Quando si deve lanciare uno scrittore che proviene da un genere dalla reputazione dubbia come la fantascienza (e lo dico da lettore e critico che proviene proprio da quel quartiere poco raccomandabile della letteratura) si tende spesso a presentarlo come l’equivalente di qualche Grande Scrittore della Grande Letteratura. Dick venne presentato come il Borges della fantascienza (lui avrebbe preferito Kafka); e ora leggo sulla copertina di La terra al di là che Gene Wolfe sarebbe “il Marcel Proust della fantascienza” (stando a “The New Republic”).

Va bene, non sarà la prima volta che uno scrittore viene fatto oggetto di paralleli fuorvianti. Forse l’autore della Ricerca del tempo perduto è stato scomodato perché, come si sa, era un prosatore di straordinaria eleganza e raffinatezza, e questa è una caratteristica che viene riconosciuta anche a Wolfe, che si manifesta nel ciclo di romanzi che va sotto il titolo de Il libro del nuovo sole (editi da Mondadori). Si tratta di un sofisticato ibrido di fantasy e fantascienza, incentrato su un personaggio principale dalle caratteristiche cristologiche, e ambientato in un lontanissimo futuro. Il contenuto dell’opera più nota di Wolfe, insomma, non ha molto a che vedere con la Parigi fin de siècle del divino Marcel.

Men che mai è proustiano questo romanzo, uscito negli Stati Uniti più di dieci anni fa e ora presentato ai lettori italiani da una piccola e intraprendente casa editrice che sta facendo scelte originali e decisamente indifferenti ai confini tra generi (ci ha offerto, per esempio, Riaffiorano le terre inabissate di M. John Harrison, altro libro e altro autore del tutto fuori dai canoni). La terra al di là è fin dalle prime pagine un testo decisamente spiazzante: seguiamo Grafton, un americano che vive scrivendo guide turistiche (un po’ sullo stile Lonely Planet), in viaggio su un treno diretto a un anonimo paese dell’Europa orientale – una nazione dal passato comunista, difficilmente raggiungibile se non proprio isolata, governata da una dittatura autarchica e arretrata. Non stupisce quindi che appena varcato il confine il protagonista del romanzo venga fermato dalla polizia e messo in stato di arresto, ma non in una galera, bensì domiciliato coatto nell’abitazione di un certo Kleon, che mal gradisce questa presenza. La compagna di Kleon, Martya, è invece attratta dallo straniero, col quale stringe subito una relazione erotica.

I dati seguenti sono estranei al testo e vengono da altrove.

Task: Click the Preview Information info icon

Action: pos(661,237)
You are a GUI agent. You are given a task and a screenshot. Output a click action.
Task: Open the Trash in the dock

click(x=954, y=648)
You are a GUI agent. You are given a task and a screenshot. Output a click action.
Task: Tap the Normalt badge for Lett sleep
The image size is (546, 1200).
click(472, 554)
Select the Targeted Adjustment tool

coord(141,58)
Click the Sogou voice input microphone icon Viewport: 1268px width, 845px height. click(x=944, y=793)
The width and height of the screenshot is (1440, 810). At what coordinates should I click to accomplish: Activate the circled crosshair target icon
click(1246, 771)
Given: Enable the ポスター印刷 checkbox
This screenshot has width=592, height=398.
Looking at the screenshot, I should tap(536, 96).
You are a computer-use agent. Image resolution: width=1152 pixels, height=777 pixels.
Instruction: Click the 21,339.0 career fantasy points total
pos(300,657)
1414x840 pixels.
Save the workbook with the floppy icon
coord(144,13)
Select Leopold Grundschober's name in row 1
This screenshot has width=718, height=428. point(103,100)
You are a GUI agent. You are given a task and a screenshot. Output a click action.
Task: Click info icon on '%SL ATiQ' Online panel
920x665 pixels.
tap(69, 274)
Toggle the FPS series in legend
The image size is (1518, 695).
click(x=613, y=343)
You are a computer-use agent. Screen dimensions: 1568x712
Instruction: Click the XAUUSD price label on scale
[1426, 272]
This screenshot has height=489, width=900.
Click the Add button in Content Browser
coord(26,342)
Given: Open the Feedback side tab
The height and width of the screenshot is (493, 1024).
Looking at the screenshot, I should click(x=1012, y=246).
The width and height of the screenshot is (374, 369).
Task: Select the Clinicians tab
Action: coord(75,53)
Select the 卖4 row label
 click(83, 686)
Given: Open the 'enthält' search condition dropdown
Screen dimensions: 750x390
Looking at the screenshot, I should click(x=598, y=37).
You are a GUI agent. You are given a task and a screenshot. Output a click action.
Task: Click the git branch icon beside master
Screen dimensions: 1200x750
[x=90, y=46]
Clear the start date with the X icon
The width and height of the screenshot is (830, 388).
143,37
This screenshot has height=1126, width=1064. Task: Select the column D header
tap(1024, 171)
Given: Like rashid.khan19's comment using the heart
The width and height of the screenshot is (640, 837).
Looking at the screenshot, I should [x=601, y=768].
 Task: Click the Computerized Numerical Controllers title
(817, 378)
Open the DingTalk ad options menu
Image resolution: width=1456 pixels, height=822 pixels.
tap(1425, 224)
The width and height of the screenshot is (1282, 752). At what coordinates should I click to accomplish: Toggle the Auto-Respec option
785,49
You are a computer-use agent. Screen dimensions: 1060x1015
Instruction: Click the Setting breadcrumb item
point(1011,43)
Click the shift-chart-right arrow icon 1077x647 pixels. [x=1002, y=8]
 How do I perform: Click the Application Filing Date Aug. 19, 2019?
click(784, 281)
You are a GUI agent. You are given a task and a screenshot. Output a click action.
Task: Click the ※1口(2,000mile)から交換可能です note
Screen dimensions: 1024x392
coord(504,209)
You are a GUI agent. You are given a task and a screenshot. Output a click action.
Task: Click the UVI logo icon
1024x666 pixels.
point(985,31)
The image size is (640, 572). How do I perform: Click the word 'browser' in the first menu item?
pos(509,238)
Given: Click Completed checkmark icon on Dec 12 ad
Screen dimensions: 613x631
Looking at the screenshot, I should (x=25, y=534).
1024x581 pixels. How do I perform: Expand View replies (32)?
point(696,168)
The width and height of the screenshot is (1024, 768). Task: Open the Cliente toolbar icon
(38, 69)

Fin qui Wolfe sembra giocare la carta della satira, intenta a ridicolizzare le assurdità al limite del surreale tipiche delle dittature. C’è dentro il Kafka de Il castello, ma anche e soprattutto lo Stanislaw Lem di Memorie trovate in una vasca da bagno. Solo che ben presto Grafton prende in affitto una casa, detta I Salici, abbandonata a causa della triste fama di cui gode nella cittadina, e quando vi accede e comincia a renderla di nuovo abitabile trova un cadavere mummificato in una nicchia nascosta da uno specchio. Da questo momento la satira s’intreccia col soprannaturale, e la trama si fa sempre più intricata. C’è una setta religiosa detta la Luce della Stabilità, che si propone di non rovesciare il governo e per questo è perseguitata; c’è un faccendiere americano, forse uomo d’affari forse stregone, che persegue non si sa bene quale cospirazione; c’è una mano mozzata che sembra avere una vita propria; e c’è la JAKA, una sorta di polizia segreta (ma che tutti conoscono), che vuole vederci chiaro in queste faccende, e usa Grafton a tale scopo. Mi fermo qui per evitare di svelare troppo.

La finezza stilistica di Wolfe emerge nella sua capacità di far parlare il protagonista come un americano relativamente normale, e i cittadini del paese immaginario in un inglese strampalato, come lo potrebbero parlare persone la cui lingua madre è del tutto diversa; una trovata che mi ricorda il Safran Foer di Ogni cosa è illuminata. Chiudo con una piccola notazione linguistica: in inglese il titolo è The Land Across, e “across” si può rendere con la parola latina trans, per cui viene il sospetto che l’anonimo paese est-europeo immaginato da Wolfe sia la sua versione della Transilvania, un luogo dove il soprannaturale è, come ben si sa, di casa.